Pinduoduo and TikTok owner ByteDance launched e-commerce websites overseas in the last few months, as they aim to take a crack at selling Chinese products to foreign buyers.
The move sets the two Chinese technology firms up on a collision path with Amazon as they expand internationally.
Pinduoduo, one of China’s biggest e-commerce companies, launched a U.S. shopping site called Temu last month, which sold products in categories from fashion to sports and electronics.
Weeks later, ByteDance, the Beijing-headquartered owner of short video app TikTok, launched a fashion website named If Yooou. It is currently shipping to the U.K., Spain, Italy, Germany and France.
Both firms are looking to replicate the success of Shein, the Chinese fast fashion brand that is reportedly now worth $100 billion and has found a large customer base in the U.S. and elsewhere.
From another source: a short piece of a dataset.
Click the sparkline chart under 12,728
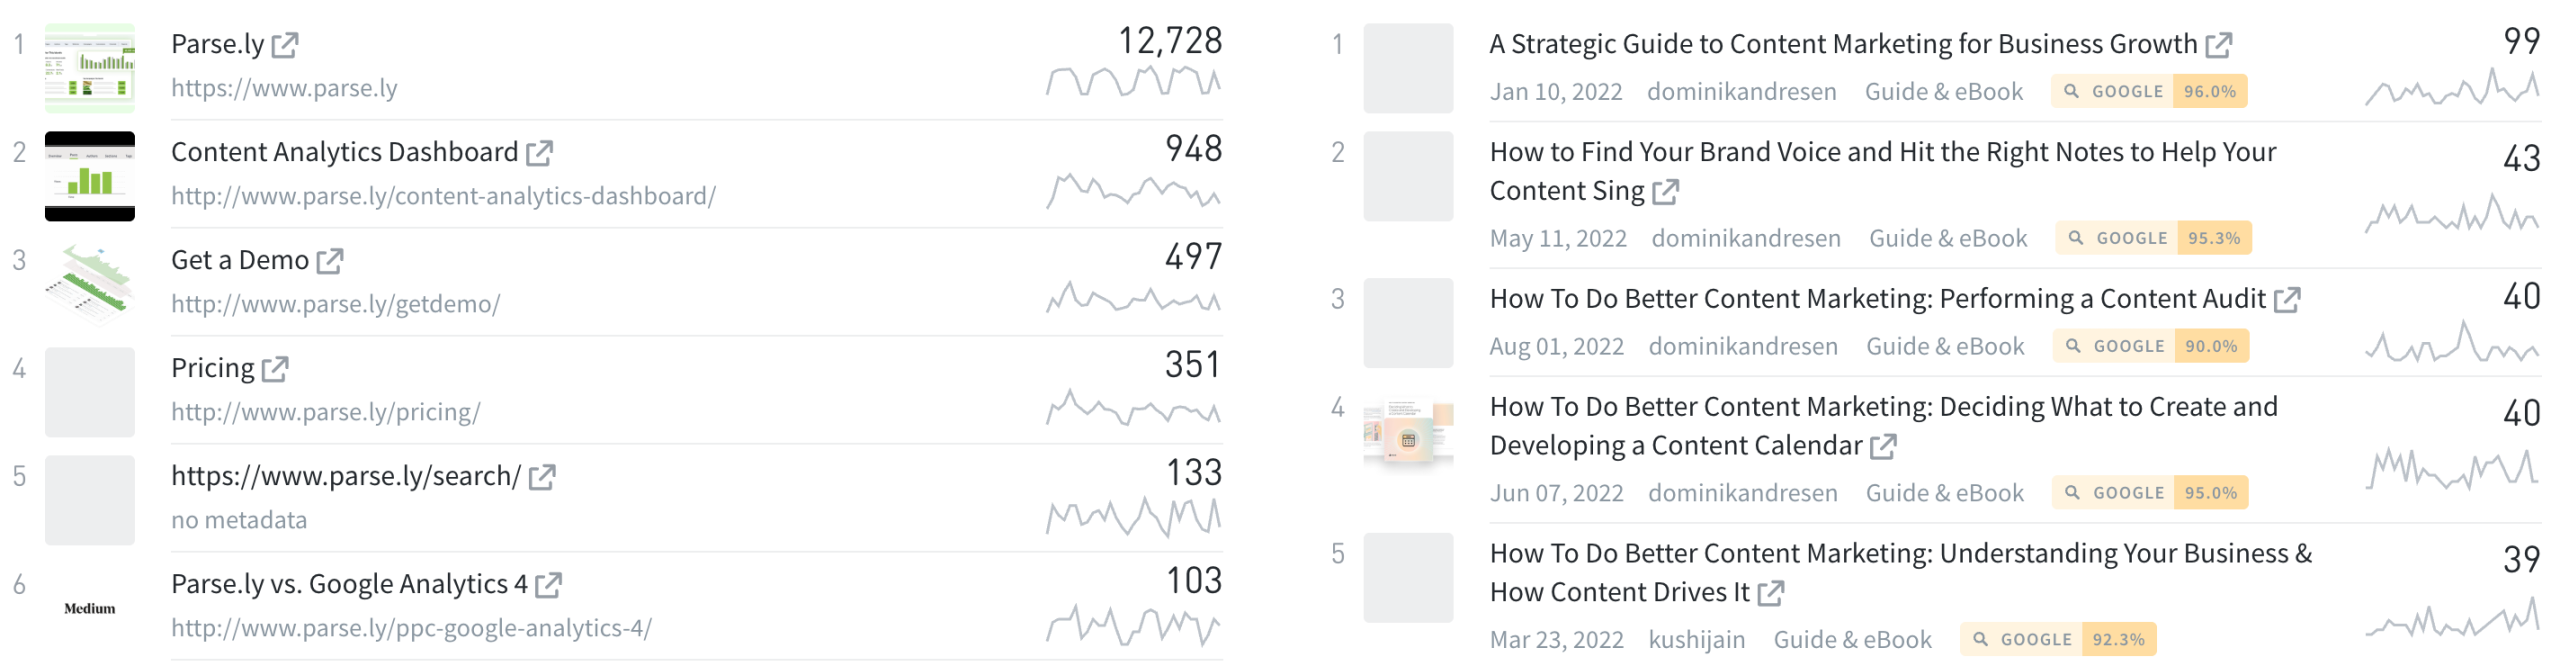This screenshot has height=666, width=2560. pos(1133,81)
ByteDance and Pinduoduo are also relying on cross-border e-commerce — selling Chinese goods to overseas consumers. The U.S. and European markets also present an opportunity for growth.
The push abroad comes at a time where tech giants in China are looking for new avenues of growth as the domestic economy continues to face challenges as a result of Beijing’s strict Covid control policies and deteriorating global macroeconomic environment.
Pinduoduo and ByteDance e-commerce strategy
Cross-border e-commerce strategies of Pinduoduo, also known as PDD, and ByteDance will be different given their different strengths.
In China, PDD has grown rapidly by building direct links with suppliers and offering big discounts. That could help when it comes to sourcing products to sell in the U.S. and selling them at low prices.
ByteDance, meanwhile, runs TikTok — one of the world’s most popular social media apps.
ByteDance’s algorithms for understanding consumers on Tiktok, “plus the potential to leverage the TikTok ecosystem for commerce, are massive advantages,” Cooke said.
The Chinese firm is not new to e-commerce abroad. In the U.K., it has a shopping feature in TikTok where brands and influencers make videos on products and users can buy those products via the app.
But it hasn’t found success yet.
ByteDance and Pinduoduo’s attempts to crack the e-commerce market put them in direct competition with U.S. giant Amazon.
PDD’s Temu, which sells products across different categories, will look to challenge Amazon in price.
ByteDance’s If Yooou website will compete with Amazon in fashion, an area the Seattle-headquartered firm has been looking to boost its efforts in.
But both could face a challenge dislodging the dominance of Amazon.
One reason is that consumer behavior outside of China tends to favor Amazon’s model, according to Cooke. Customers usually go to Amazon to find specific products or brands that they have already decided to buy, he said.
In contrast, Chinese platforms like Alibaba’s Tmall and JD.com “function more like virtual shopping malls where people are browsing and participating in a digital social experience.”
Pinduoduo and ByteDance “can eat away at Amazon’s share of certain sectors as Shein has done, but ultimately they won’t jeopardize Amazon’s stranglehold on the U.S. e-commerce market,” Cooke said.
“They face low brand recognition and need to build user trust.”